WORK REQUIRED: Search the records below for "February 2018 (21, 2140)". Return that line and all remaining lines exactly.

Collected data:

====

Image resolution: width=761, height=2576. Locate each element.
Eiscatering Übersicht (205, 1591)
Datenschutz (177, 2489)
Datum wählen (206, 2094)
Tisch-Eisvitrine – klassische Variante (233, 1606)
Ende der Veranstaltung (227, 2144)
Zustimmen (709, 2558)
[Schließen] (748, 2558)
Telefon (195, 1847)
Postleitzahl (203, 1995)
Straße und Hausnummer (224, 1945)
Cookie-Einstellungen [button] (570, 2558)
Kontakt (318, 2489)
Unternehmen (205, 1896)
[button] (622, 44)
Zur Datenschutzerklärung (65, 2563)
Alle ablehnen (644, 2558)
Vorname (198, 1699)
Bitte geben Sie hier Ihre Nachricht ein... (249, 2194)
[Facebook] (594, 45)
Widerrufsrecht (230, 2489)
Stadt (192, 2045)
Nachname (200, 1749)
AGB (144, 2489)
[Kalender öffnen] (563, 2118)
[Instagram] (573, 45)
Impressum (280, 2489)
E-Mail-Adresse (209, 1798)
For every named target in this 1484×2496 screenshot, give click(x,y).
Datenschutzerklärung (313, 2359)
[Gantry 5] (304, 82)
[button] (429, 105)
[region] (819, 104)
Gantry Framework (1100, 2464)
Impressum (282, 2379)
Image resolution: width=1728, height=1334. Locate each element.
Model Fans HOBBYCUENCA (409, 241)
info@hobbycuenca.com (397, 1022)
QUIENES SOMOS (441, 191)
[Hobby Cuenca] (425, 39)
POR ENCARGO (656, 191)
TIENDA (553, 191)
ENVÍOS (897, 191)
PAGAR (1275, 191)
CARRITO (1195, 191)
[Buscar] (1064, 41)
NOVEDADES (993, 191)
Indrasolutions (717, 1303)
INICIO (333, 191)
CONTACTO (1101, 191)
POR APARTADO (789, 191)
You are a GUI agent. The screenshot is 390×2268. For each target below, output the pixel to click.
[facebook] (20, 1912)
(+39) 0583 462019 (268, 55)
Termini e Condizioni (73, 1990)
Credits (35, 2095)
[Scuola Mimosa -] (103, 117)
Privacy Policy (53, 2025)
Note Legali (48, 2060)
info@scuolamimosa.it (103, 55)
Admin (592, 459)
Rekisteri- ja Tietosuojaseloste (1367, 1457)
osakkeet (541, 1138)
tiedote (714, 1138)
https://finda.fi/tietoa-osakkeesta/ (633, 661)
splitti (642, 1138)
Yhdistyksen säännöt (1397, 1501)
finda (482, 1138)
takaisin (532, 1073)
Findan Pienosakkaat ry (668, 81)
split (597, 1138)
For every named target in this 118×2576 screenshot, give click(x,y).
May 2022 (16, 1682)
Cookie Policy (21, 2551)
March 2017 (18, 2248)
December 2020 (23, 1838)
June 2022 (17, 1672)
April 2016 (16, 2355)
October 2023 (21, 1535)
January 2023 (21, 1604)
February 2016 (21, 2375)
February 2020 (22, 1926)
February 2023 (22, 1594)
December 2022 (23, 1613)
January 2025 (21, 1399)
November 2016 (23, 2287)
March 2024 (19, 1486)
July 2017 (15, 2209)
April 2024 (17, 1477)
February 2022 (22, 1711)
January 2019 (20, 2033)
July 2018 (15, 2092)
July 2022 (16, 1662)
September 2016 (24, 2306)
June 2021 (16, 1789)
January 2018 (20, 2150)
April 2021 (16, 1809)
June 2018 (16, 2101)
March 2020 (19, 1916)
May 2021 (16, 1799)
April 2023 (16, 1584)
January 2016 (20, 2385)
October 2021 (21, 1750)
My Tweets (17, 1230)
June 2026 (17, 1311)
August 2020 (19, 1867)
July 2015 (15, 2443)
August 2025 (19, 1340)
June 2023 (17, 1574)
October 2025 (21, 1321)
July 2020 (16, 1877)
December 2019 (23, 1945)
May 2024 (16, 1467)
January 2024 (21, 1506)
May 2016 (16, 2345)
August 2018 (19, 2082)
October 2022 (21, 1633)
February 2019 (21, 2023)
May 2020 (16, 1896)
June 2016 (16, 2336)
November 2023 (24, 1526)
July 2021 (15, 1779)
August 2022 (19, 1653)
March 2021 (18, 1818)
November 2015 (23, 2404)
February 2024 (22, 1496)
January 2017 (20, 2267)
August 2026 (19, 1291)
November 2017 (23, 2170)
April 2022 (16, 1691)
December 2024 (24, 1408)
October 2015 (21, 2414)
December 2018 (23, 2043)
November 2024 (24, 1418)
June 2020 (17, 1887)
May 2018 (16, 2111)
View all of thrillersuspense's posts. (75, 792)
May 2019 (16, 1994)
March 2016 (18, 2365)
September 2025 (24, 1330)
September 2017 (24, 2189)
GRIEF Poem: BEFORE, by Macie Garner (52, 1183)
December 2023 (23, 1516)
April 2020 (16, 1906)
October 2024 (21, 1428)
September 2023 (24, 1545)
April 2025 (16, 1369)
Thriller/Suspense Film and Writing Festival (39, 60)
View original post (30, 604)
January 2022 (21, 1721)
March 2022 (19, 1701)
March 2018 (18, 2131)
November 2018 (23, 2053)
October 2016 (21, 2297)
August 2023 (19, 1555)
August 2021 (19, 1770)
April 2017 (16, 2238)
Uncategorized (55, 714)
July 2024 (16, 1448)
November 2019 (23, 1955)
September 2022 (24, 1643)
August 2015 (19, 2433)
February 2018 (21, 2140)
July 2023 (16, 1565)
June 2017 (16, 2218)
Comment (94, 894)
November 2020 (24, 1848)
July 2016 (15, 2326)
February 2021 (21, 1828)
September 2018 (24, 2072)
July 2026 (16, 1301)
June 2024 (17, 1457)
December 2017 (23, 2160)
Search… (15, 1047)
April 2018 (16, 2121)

====

FINISHED EXERCISE:
February 2018 (21, 2140)
July 2023 (16, 1565)
June 2017 (16, 2218)
Comment (94, 894)
November 2020 (24, 1848)
July 2016 (15, 2326)
February 2021 (21, 1828)
September 2018 (24, 2072)
July 2026 (16, 1301)
June 2024 (17, 1457)
December 2017 (23, 2160)
Search… (15, 1047)
April 2018 (16, 2121)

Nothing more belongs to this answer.